L’acidità volatile del vino
Nel caso in cui si abbia a che fare con un vino caratterizzato da un alto livello di acidità volatile, per esempio, risalta una particolare sofferenza, che è il risultato di un’alterazione microbica. Bisogna sempre tener presente che ogni vino contiene una certa quantità di acido acetico; nel momento in cui l’acidità volatile va oltre la misura di 1 grammo per litro, si verifica una variazione delle caratteristiche del vino, per arrivare all’acescenza. Con la comparsa di acido lattico l’acidità totale può andare oltre il valore di 1.53 grammi per litro, ma ciò a sua volta compromette la qualità, specialmente dal punto di vista della fluidità e della morbidezza, che si riducono.

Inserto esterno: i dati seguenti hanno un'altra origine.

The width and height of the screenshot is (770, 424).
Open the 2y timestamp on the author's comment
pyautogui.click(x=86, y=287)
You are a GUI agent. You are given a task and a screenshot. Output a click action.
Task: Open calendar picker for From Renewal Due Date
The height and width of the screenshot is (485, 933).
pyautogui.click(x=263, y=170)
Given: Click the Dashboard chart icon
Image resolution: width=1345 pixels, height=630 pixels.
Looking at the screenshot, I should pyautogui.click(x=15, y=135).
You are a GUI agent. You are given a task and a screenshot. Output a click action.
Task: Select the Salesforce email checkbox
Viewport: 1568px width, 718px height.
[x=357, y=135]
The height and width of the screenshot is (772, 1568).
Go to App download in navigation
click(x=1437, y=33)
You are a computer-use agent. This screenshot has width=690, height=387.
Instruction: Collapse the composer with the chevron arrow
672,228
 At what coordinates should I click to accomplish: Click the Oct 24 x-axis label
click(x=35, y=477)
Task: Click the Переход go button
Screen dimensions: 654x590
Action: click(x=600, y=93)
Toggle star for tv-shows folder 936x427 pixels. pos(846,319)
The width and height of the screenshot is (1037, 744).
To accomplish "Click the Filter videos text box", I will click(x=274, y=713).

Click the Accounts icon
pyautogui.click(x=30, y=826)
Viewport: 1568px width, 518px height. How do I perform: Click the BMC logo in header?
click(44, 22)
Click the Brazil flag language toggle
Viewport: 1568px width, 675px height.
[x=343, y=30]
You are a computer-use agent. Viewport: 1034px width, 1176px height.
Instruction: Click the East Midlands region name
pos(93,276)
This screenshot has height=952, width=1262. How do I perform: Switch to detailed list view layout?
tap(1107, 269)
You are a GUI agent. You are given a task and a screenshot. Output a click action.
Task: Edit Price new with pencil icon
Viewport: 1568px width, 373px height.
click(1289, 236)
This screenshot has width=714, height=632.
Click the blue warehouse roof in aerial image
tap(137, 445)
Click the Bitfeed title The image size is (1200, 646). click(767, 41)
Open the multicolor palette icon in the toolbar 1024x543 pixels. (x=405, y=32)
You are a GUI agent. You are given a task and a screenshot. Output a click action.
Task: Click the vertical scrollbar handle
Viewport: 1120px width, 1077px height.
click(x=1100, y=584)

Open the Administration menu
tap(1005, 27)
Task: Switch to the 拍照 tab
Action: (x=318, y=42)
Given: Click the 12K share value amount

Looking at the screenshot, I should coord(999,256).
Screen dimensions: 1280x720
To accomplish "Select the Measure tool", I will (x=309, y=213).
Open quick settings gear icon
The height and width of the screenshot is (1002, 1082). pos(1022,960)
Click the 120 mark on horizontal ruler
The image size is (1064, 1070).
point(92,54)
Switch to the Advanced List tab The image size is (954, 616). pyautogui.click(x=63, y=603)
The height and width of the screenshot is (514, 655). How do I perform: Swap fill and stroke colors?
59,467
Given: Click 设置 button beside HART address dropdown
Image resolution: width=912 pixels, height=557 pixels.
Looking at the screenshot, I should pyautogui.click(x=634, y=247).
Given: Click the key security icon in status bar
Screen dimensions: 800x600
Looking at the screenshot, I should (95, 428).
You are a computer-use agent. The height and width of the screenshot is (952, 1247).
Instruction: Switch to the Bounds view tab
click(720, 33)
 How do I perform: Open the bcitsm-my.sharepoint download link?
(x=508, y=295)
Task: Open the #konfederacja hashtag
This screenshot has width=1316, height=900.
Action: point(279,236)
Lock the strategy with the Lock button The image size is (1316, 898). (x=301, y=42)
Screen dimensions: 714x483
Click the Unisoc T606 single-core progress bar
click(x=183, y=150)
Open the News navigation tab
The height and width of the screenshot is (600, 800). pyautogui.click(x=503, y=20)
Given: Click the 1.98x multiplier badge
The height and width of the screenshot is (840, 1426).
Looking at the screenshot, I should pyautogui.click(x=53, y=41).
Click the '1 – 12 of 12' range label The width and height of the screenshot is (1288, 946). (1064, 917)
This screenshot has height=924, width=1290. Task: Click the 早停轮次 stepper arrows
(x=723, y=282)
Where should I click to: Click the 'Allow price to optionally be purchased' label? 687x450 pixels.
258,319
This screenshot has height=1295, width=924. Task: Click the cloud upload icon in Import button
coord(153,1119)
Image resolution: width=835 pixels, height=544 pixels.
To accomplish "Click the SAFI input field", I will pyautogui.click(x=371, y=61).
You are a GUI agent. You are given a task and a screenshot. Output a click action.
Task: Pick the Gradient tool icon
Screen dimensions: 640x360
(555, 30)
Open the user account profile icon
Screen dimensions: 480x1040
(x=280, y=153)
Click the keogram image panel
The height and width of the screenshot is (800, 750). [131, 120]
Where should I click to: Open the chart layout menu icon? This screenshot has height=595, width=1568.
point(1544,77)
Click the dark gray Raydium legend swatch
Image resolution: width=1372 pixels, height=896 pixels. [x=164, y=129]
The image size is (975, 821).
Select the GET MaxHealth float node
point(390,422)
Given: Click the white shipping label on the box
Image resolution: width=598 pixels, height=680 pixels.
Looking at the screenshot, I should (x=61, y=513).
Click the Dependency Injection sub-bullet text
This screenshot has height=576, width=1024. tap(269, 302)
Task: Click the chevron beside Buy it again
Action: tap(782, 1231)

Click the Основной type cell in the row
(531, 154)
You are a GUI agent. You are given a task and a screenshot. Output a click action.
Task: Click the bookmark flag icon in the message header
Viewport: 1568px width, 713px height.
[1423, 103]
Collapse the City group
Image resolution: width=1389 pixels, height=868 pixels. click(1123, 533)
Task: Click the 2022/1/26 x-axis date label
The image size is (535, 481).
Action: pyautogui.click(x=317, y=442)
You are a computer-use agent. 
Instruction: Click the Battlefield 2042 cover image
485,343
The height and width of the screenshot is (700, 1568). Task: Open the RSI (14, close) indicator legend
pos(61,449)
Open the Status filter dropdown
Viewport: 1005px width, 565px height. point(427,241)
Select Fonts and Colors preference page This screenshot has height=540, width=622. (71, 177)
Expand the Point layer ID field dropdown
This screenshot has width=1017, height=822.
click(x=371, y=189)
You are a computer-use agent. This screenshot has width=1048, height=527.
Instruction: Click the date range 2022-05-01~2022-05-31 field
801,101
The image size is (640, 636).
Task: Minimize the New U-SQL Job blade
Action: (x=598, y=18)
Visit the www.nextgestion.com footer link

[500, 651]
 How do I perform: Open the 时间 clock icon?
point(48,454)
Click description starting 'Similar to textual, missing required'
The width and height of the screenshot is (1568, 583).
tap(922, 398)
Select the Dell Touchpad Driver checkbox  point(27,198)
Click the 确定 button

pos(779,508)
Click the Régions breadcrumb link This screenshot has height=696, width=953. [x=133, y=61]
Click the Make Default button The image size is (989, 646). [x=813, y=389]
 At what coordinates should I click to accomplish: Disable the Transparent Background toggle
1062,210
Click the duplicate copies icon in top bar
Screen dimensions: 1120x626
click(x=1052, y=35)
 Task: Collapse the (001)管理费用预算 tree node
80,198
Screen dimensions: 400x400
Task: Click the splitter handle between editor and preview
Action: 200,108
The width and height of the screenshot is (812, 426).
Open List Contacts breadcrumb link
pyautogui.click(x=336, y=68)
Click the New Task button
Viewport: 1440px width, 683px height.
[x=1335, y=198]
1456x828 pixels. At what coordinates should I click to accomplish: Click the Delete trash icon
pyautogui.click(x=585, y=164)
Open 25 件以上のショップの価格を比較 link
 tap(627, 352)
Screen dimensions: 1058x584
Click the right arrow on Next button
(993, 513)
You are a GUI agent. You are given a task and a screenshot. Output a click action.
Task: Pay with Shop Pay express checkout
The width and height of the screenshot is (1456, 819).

Va detto, comunque, che le alterazioni di grave entità che fanno sì che il prodotto vada perduto sono rare, mentre molto meno sporadiche sono le alterazioni parziali, per effetto delle quali ci si ritrova alle prese con vini meno piacevoli, meno freschi e meno morbidi, magari solo per specifiche annate, con un livello di aridità più elevato del necessario.
Perché la qualità di un vino viene compromessa?
I fattori che rischiano di alterare la qualità di un vino sono molteplici, e non tutti possono essere controllati dall’uomo: si pensi, per esempio, alle condizioni di maturazione e di raccolta rese non idonee da un meteo non favorevole. Insomma, non è detto che da un vigneto di qualità provenga sempre un vino ottimo.